This is work-in-progress, expect updates to this page.

This is my second RC car in 1/87 scale. It’s a offroad 6WD truck Kamaz 43118.

Again the purpose is to use 3D printed parts as much as possible instead of buying ready-made components.

The main challenges I intend to solve in this project are:

  • All-wheel drive

  • All-wheel suspension

  • Self-made cast flexible tyres

  • Transparent complex shape windows

And the usual RC parts will be present: remote-control over BLE from smartphone and remote, lights etc.

It will have an addon, but I haven’t decided yet what, max goal is a foldable crane.

Prototype

Kamaz 43118 is a soviet/russian offroad 6WD truck with long wheelbase, which is used as a base for all sorts of addons.

Classic Kamaz trucks come with different generations of cabins (K1, K2 and K3).

K1 is the original one, it has round headlamps in the cabin itself, and very flat and low roof.

For K2 the headlamps were moved to bumper and a new higher roof was designed for long-distance trucks.
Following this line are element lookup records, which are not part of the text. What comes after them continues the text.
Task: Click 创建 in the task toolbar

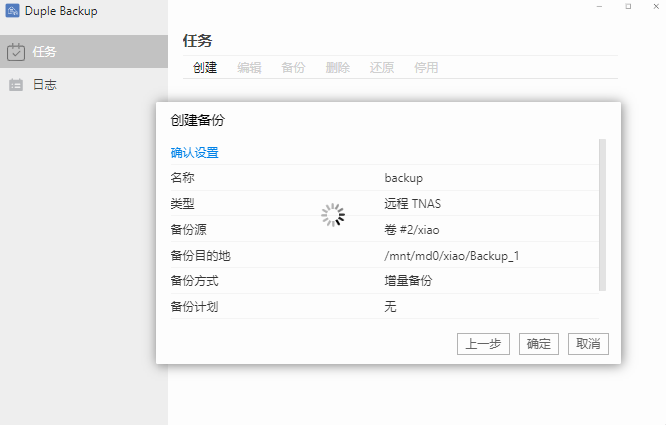Action: click(x=205, y=68)
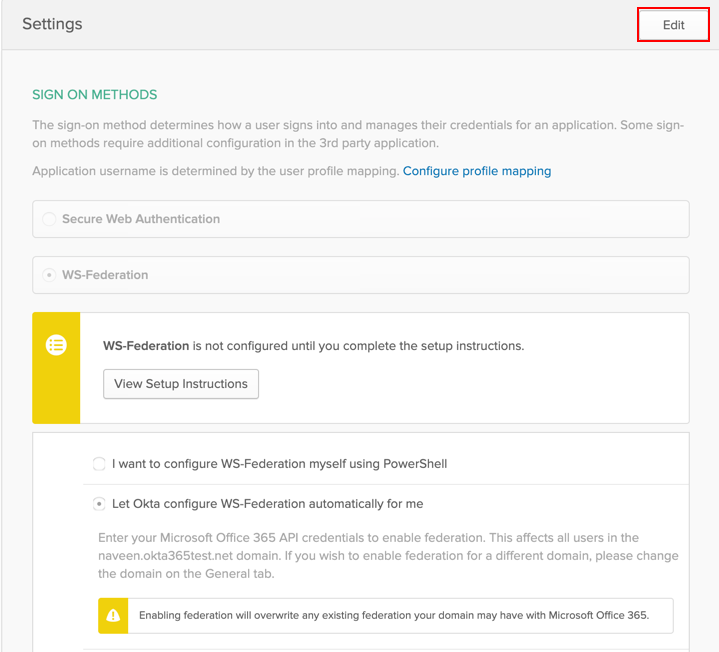Select Let Okta configure WS-Federation automatically radio
Image resolution: width=719 pixels, height=652 pixels.
tap(99, 504)
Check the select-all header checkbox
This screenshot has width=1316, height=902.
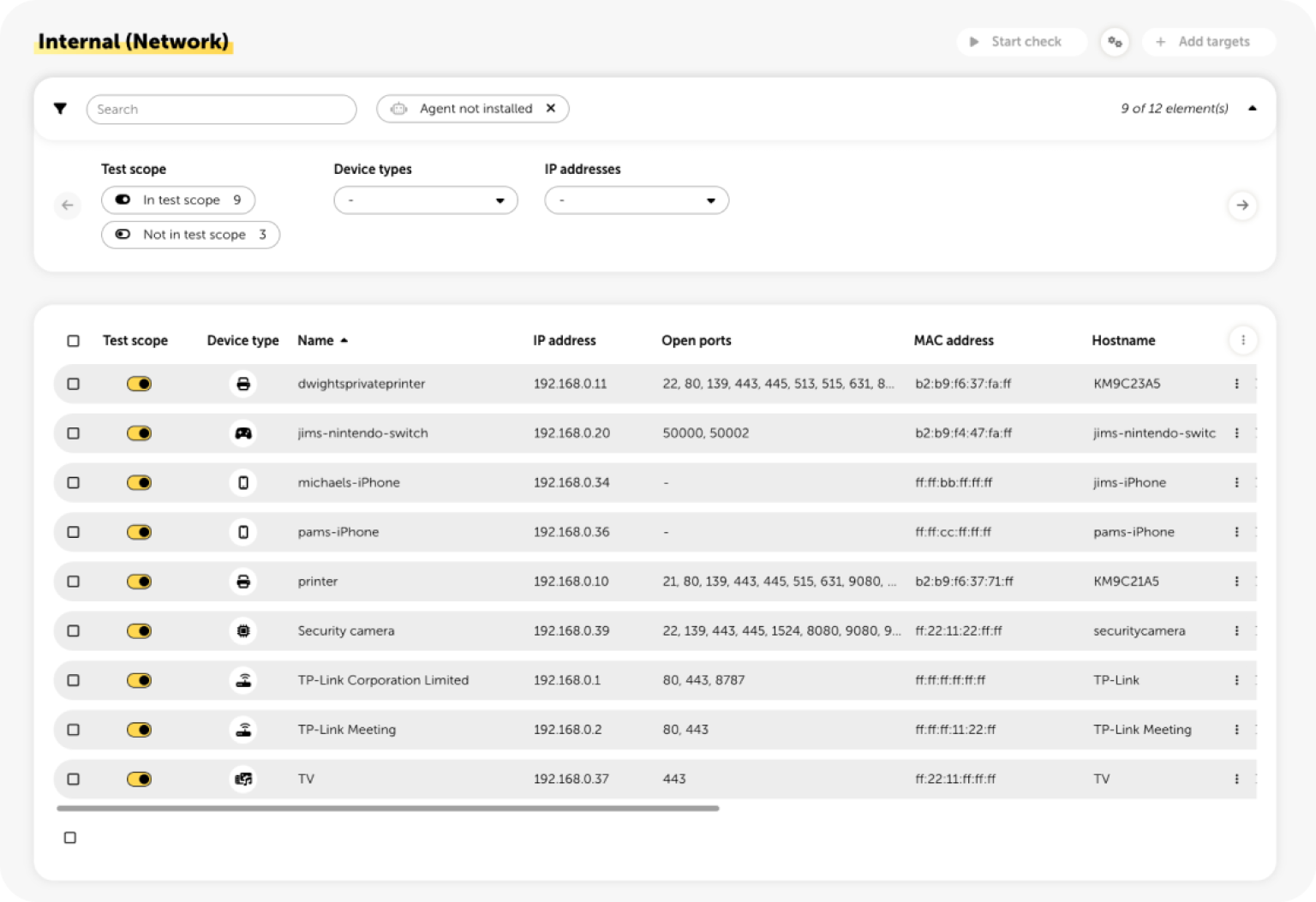click(x=74, y=341)
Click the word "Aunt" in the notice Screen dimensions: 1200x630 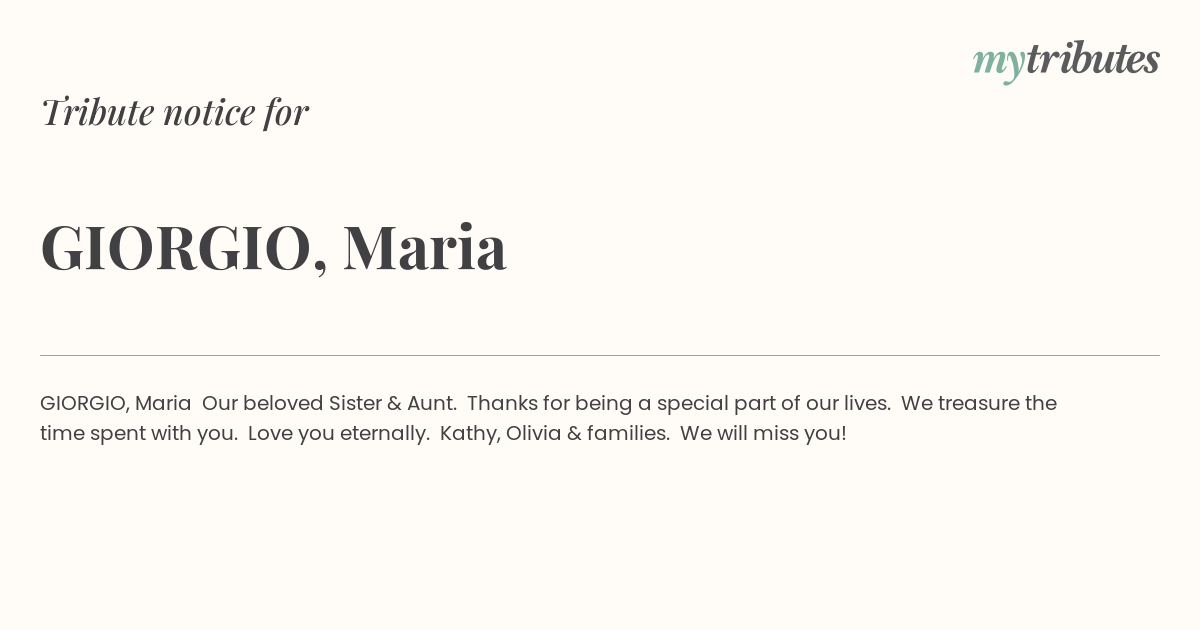click(x=430, y=403)
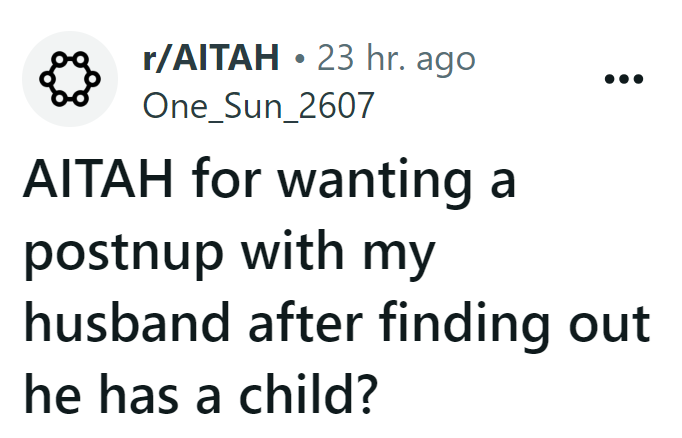Viewport: 682px width, 438px height.
Task: Visit the One_Sun_2607 user profile
Action: [x=258, y=104]
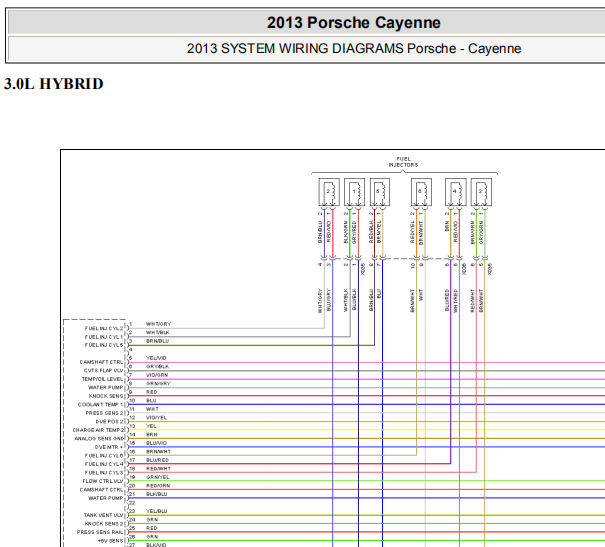Click the BLU/RED wire label at pin 17

tap(157, 460)
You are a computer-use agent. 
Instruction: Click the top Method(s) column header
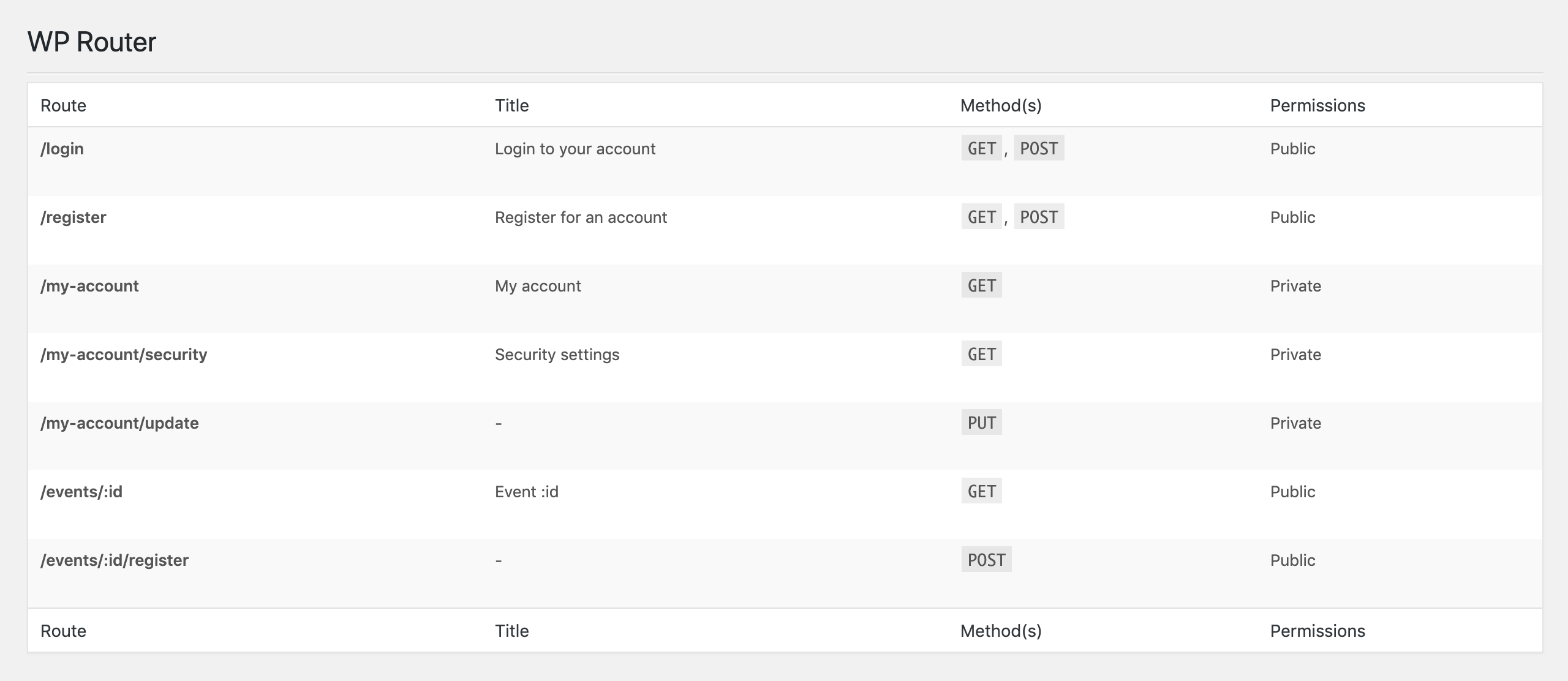click(x=1001, y=105)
Somewhere in 90s DAF design team participated and added front plastic bumper, which was developed into K3 cabin, which is still in production today, along with newer models.

All cabins come in long version with a sleeping space behind the seats. K3 generation has a super-high option with huge space above head, and, presumably, 2-level sleeping space.
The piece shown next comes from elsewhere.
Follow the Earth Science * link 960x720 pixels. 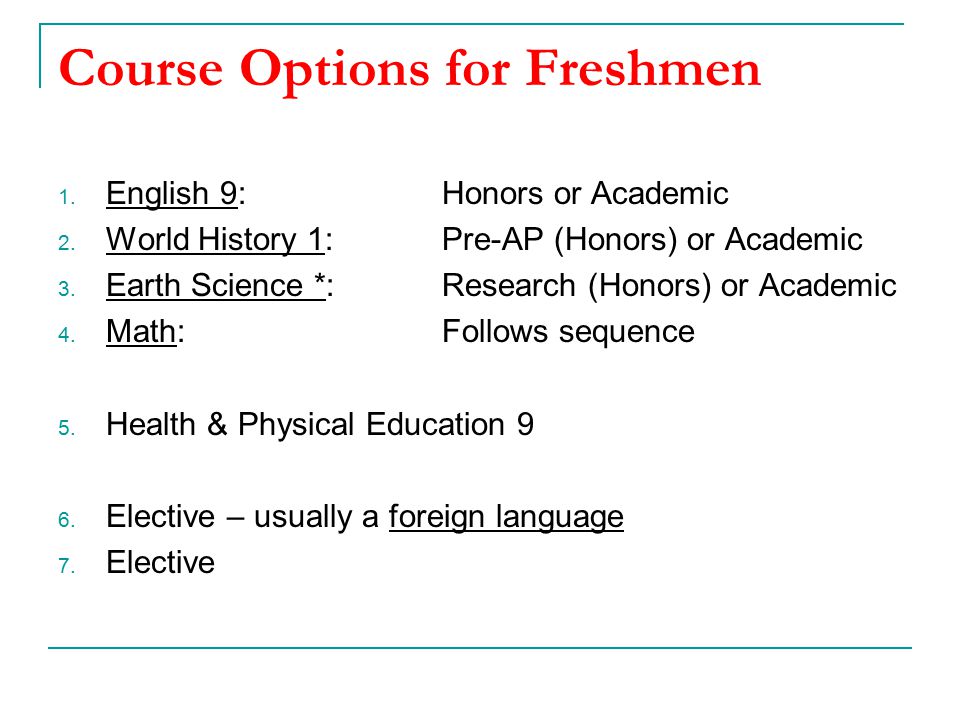click(216, 286)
All sorts or intermediate designs can be found in the wild. Military variants still have round headlights (as it’s military standard for everything from motorcycles to tanks), cranes still use low roof, thick plastic bumper has different designs as well. Aftermarket modifications can combine features from all the generations as well.

Newer generations use cabins licensed from Mercedes (K4, K5), those are nowhere near as recognizable and iconic, so I ignored them.

Interestingly, this old cabin design is tiny compared to modern day long-haul cabins, both in height and depth. This makes it difficult to place large batteries inside, so hiding them will be a challenge.

Drivetrain

The general idea for suspended all-wheel drive is one common shaft along all the axles, each axle is connected to it via worm or similar gear, and the shaft also serves as a suspension pivot.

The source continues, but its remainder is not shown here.